Proposed Types of Safety Data Where It May be Appropriate to Limit or Stop Collection
· Non-serious adverse events
· Routine laboratory tests
· Information on concomitant medications
· Physical examinations (including vital signs)
· Electrocardiograms
可能需要限制或停止收集的安全性数据的拟定类型
· 非严重不良事件
· 常规实验室检查
· 合并用药信息
· 体格检查(包括生命体征)
· 心电图
When sponsors choose to implement selective safety data collection for a clinical study, scientific justification should be provided. Factors that contribute to a determination that selective safety data collection would be appropriate include:
1. The medicinal product has received marketing authorization from a regulatory authority for the indication under investigation
2. Availability of post-approval safety data and findings
3. The dose, dosing regimen, dosage form, route of administration and treatment duration used in the previously conducted studies are comparable to the planned use of the drug in the proposed study
4. The patient population from previously conducted studies is representative of subjects in the planned study regarding demographic characteristics, underlying medical conditions, concomitant drugs, and other important factors (e.g., Cytochrome P450 enzymes (CYP) metabolizer status)
5. Exposure in previously conducted (or ongoing, if applicable) studies that contribute to the overall safety database, i.e., number exposure to drug, treatment duration
6. Consistency of the safety profile across previous studies
7. Characteristics of previous studies, e.g., study design; study conduct; adequacy of safety monitoring/safety data collection; availability of protocols; statistical analysis plan; and/or access to data
8. Knowledge of the mechanism of action of the medicinal product under study
9. Knowledge of the safety profile of approved drugs in the same pharmacologic class
当申办者选择为临床研究收集选择性安全性数据时,应提供科学依据。有助于确定选择性安全性数据收集是否合适的因素包括:
1. 该药品已获得监管机构关于正在研究的适应症的上市许可
2. 上市后安全性数据和发现的可用性
3. 既往研究中使用的剂量,给药方案,剂型,给药途径和治疗持续时间与拟定研究中药物的计划使用相当
4. 既往研究的患者人群可代表拟定研究的受试者人群,包括人口统计学特征,基础医学状况,伴随药物和其他重要因素(例如细胞色素P450酶(CYP)代谢状态)的受试者
5. 对整体安全性数据库有贡献的既往(或正在进行,如适用)研究中的暴露量,即药物暴露次数、治疗持续时间
6. 既往研究中安全性特征的一致性
7. 既往研究的特点,如研究设计;研究实施;安全性监测/安全性数据收集的充分性;方案的可用性;统计分析计划;和/或访问数据
8. 研究中药品的作用机制
9. 同一药理学类别中已批准药物的安全性特征
Key Takeaways:
· Optimization of safety data collection using a selective approach may improve the efficiency of clinical studies while reducing the burden to study participants.

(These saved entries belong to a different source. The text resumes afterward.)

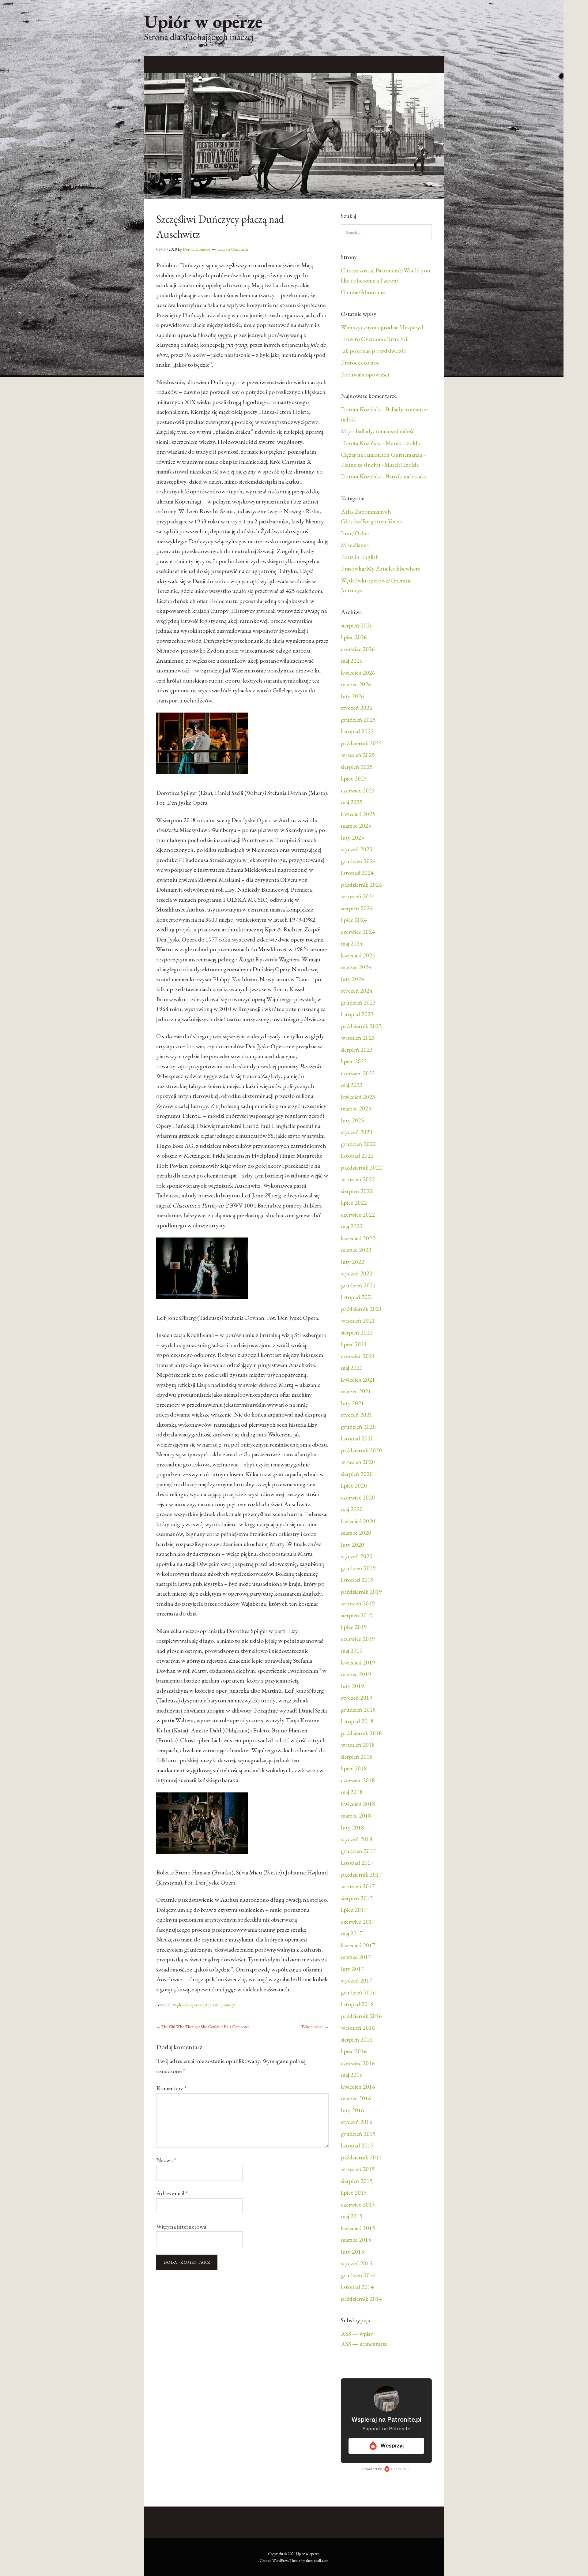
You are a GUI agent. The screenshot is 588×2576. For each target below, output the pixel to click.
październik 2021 (361, 1309)
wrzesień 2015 (358, 2169)
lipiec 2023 (354, 1061)
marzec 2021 (356, 1391)
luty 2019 (352, 1686)
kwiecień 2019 (358, 1662)
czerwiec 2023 (358, 1073)
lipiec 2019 (354, 1627)
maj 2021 (352, 1368)
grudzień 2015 (358, 2134)
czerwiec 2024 (358, 932)
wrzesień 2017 (358, 1886)
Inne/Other (355, 533)
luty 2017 (352, 1969)
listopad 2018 (357, 1721)
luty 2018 (352, 1827)
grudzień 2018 (358, 1709)
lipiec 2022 (354, 1203)
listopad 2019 (357, 1580)
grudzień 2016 (358, 1992)
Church (265, 2560)
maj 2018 (352, 1792)
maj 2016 (352, 2075)
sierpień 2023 (357, 1050)
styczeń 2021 (356, 1415)
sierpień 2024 (357, 908)
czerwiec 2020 (358, 1497)
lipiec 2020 (354, 1485)
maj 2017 (352, 1933)
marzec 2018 (356, 1815)
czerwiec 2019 (358, 1639)
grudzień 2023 (358, 1002)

· Adoption of an internationally harmonized approach to selective safety data collection may facilitate global participation in clinical studies.
· Sponsors and investigators should ensure that routine patient care is not compromised by the selective safety data collection approach outlined in this Guideline.
关键信息:
· 使用选择性方法优化安全性数据收集可以提高临床研究的效率,同时减轻研究参与者的负担。
· 采用国际统一的方法收集选择性安全性数据可能有助于全球参与临床研究。
· 申办者和研究者应确保患者的日常医疗不会受到本指导原则中概述的选择性安全性数据收集方法的影响。